BY SANDRA KILGORE
The first recorded obelisks date back to the 11th century B.C., and to the ancient Egyptians, they symbolized the sun god Ra. That makes the architectural form 13,000 years old. It symbolized the concept of duality and balance. Obelisks are thought to represent good energy and dispel negative forces. These works of art are known all over the world, and many are located throughout the United States. Among the most notable are the Washington Monument, Cleopatra’s Needle in New York’s Central Park and the Newkirk Monument in Philadelphia. Those monuments will always have a place in history.
Asheville’s obelisk itself does not represent the Confederacy. Many of the Confederate statues removed thus far were made in the image of Confederate soldiers, not stand-alone obelisks. Asheville is known to be a city of the arts, and the monument represents one of Asheville’s oldest art structures in downtown Asheville.
Many people in the community have strong feelings about our ancestors being sold in a public space, Pack Square. Truth be told, our ancestors were sold — and killed — in many public places, as well as in barns throughout the country. Do we hide our truth, or do we embrace it and use it as a reference to become stronger?
Reclaiming the monument
An alternative is to reclaim the monument, recapturing its positive and inspirational meaning. Over 150 years ago, the Confederacy attached itself to positive symbols. Proponents wanted to give their movement relevance. One symbol they used was the cross — a symbol that is still being used today by white nationalists and white supremacists to intimidate. For decades, our ancestors had to bear witness to the burning of crosses left at the scenes of property destruction, public lynchings and murders of all sorts.
Removing the monument is an emotional and reactionary response, providing an apparently easy answer to a complicated issue. We need to be mindful as to how we show up. The African American community in Asheville is on the radar. Decisions we make may affect other communities.

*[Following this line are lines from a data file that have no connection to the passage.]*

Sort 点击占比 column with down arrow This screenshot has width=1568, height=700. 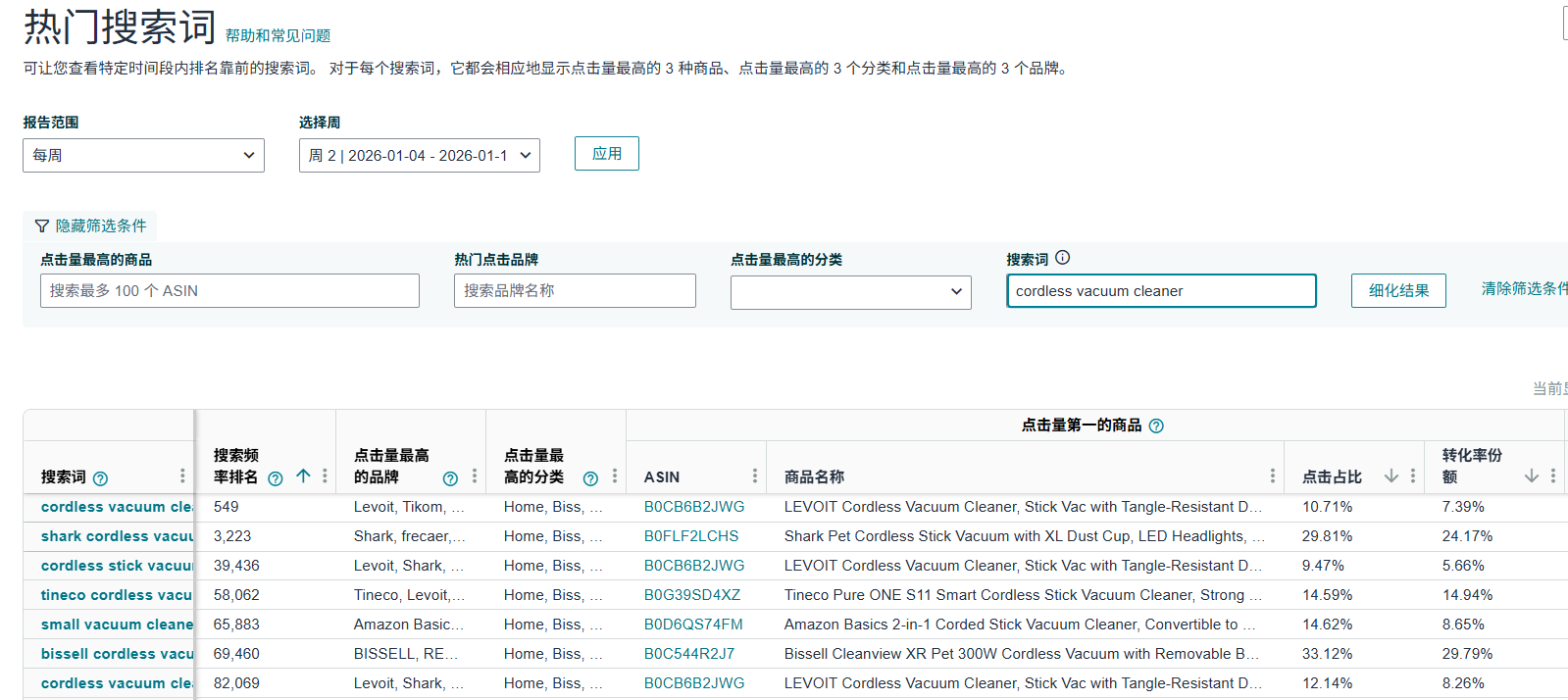point(1391,476)
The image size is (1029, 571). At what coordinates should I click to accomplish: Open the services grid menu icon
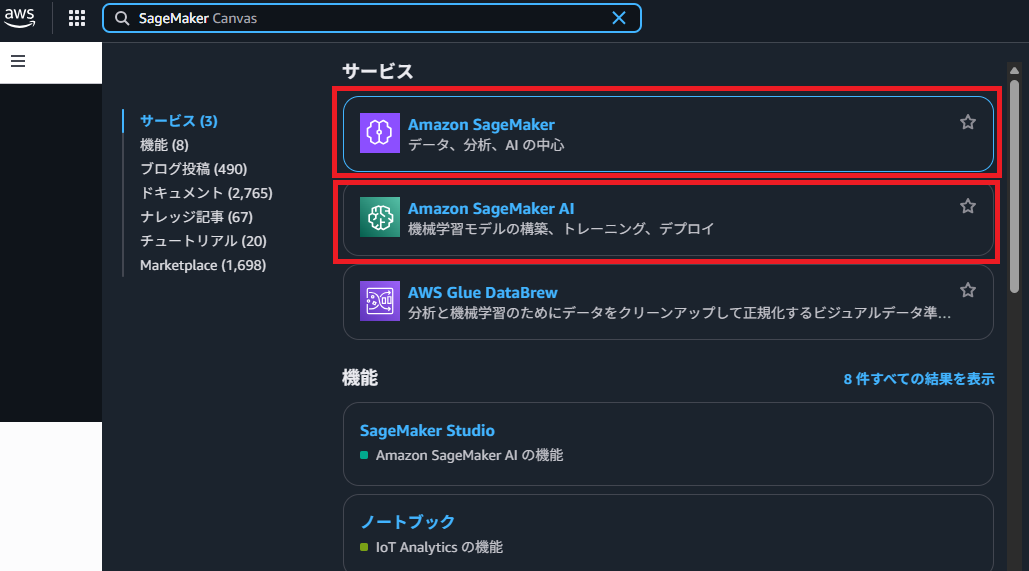click(x=77, y=18)
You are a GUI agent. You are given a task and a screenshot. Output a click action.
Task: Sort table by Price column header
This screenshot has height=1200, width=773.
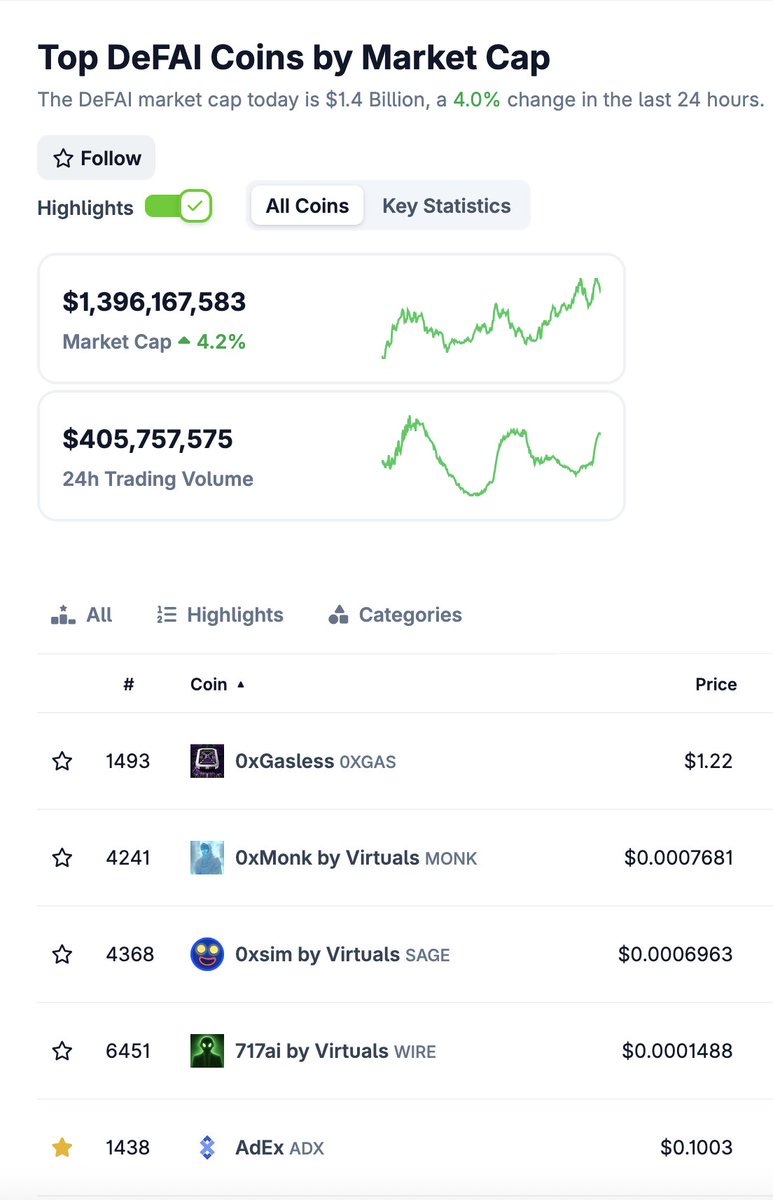pos(716,685)
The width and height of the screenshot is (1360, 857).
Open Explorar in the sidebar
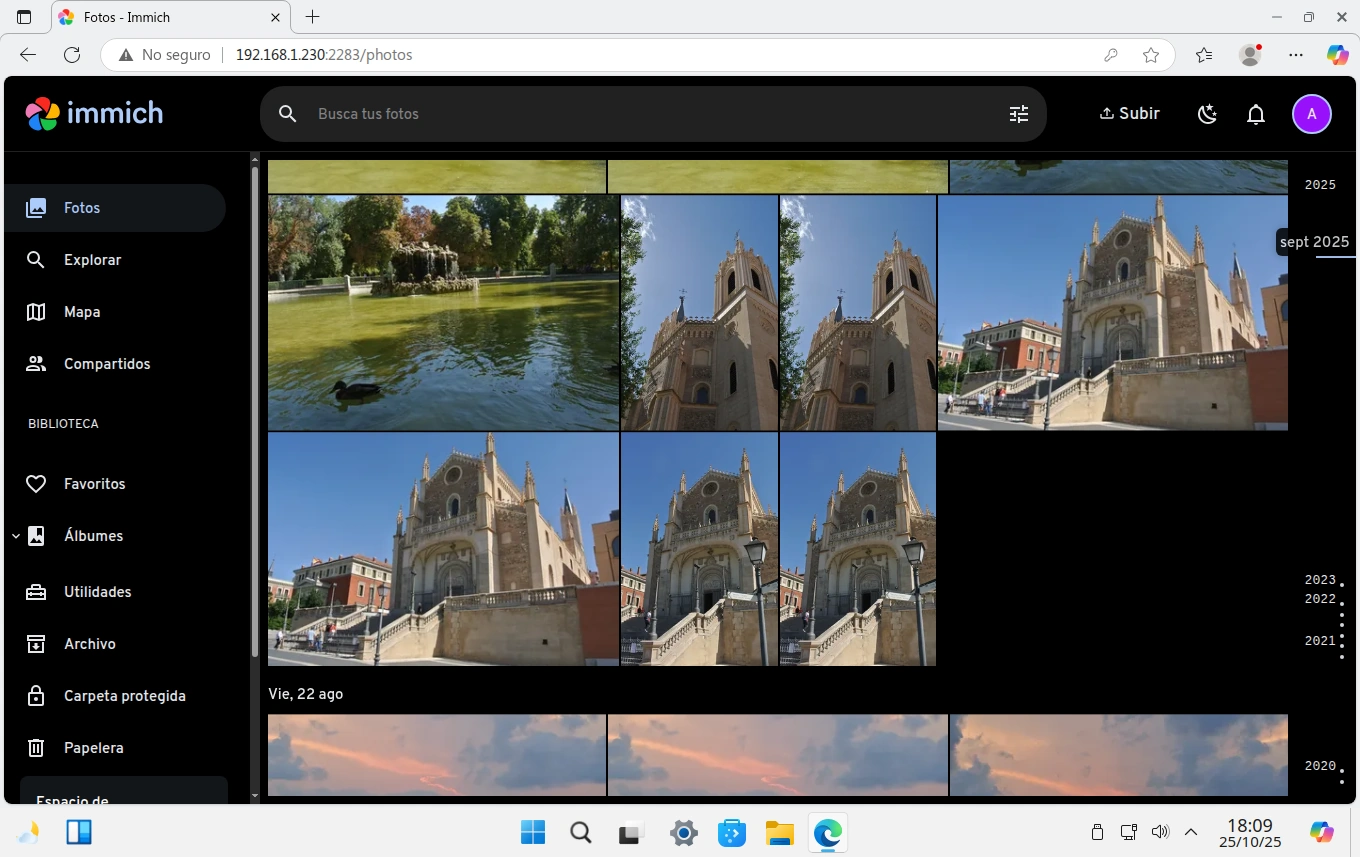coord(92,260)
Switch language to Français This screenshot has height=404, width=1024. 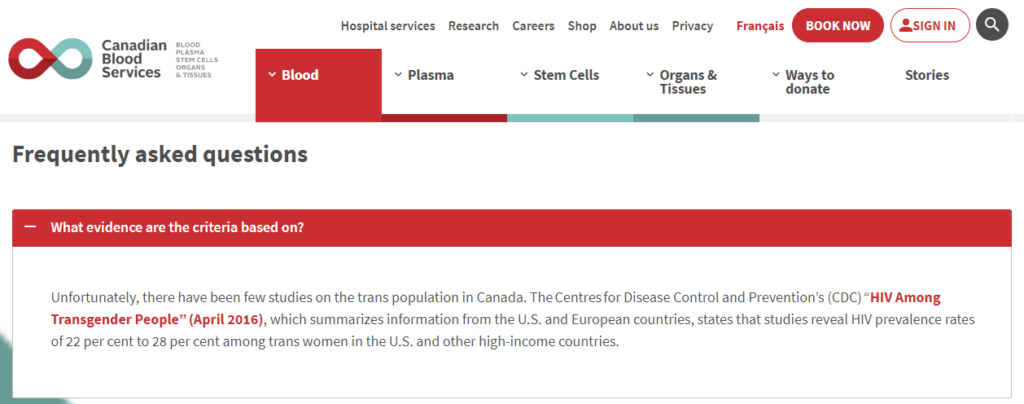click(760, 26)
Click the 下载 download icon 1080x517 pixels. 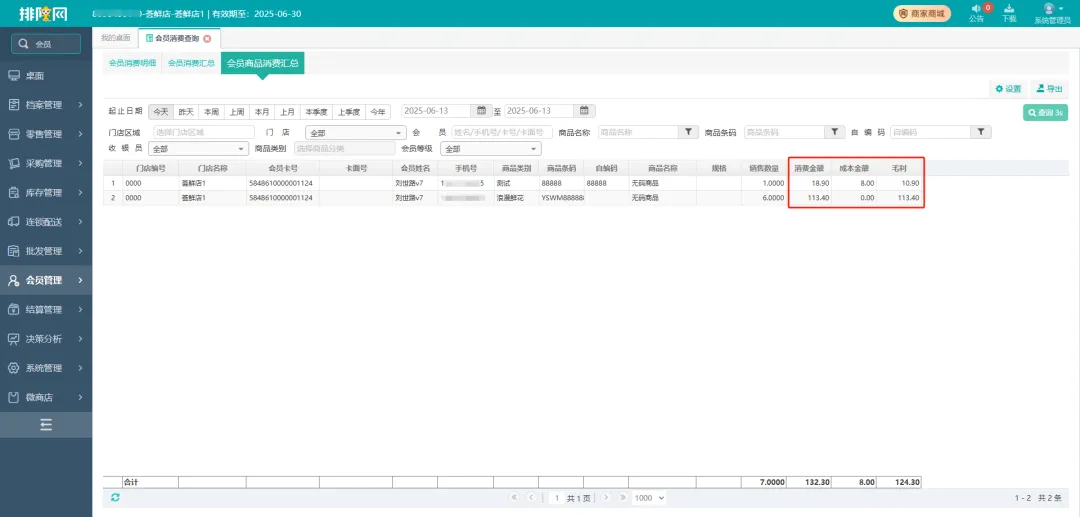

We cannot avoid the hidden phantom side effects of the desecration of the monument, held so dear by so many. Those effects fall squarely on the backs of Blacks, like many lashes from the past. The scars are hidden beneath the civil courtesy and liberal ideals, while the shirts we wear hide the scars and the bloodstains. For example: when a landlord decides not to rent to a Black family; an employer overlooks a qualified Black employee; or a health care worker offers lesser services to a Black patient. Let’s also address the well-intentioned individuals who fervently support such actions as removing the monument while never experiencing the consequences.
The Vance Monument Task Force was commissioned by Asheville City Council and the Buncombe County Board of Commissioners to consider removing the monument, born out of a group call arising from the George Floyd protests last summer. But African Americans are not a monolith; just because a group takes a stand on an issue does not mean it is the decision or consensus of the entire Black community.
Black contributions to Asheville
For far too long, African American history has been ignored, forgotten and suppressed. This is an opportunity to educate and to provide a better understanding of the many contributions African Americans have made to Asheville.
Richard Sharp Smith, the supervising architect of the Biltmore House, was the same architect who designed both the obelisk and the YMI Cultural Center. The Blue Ridge National Heritage Area website notes that the YMI was “built by and for the several hundred African American craftsmen who helped construct and furnish the Biltmore House.”
With that being said, I think it is safe to assume that our ancestors played a role in the obelisk’s construction. In 2015, when a time capsule was discovered in the base of the monument that contained The Colored Enterprise newspaper from 1897, I felt proud.
African Americans are not given credit for their contributions to society because many people do not know the history. We have been stigmatized and stereotyped with negative labels. We now have an opportunity to do something special with the monument by honoring those who gave their lives to build Asheville, which includes the railroad.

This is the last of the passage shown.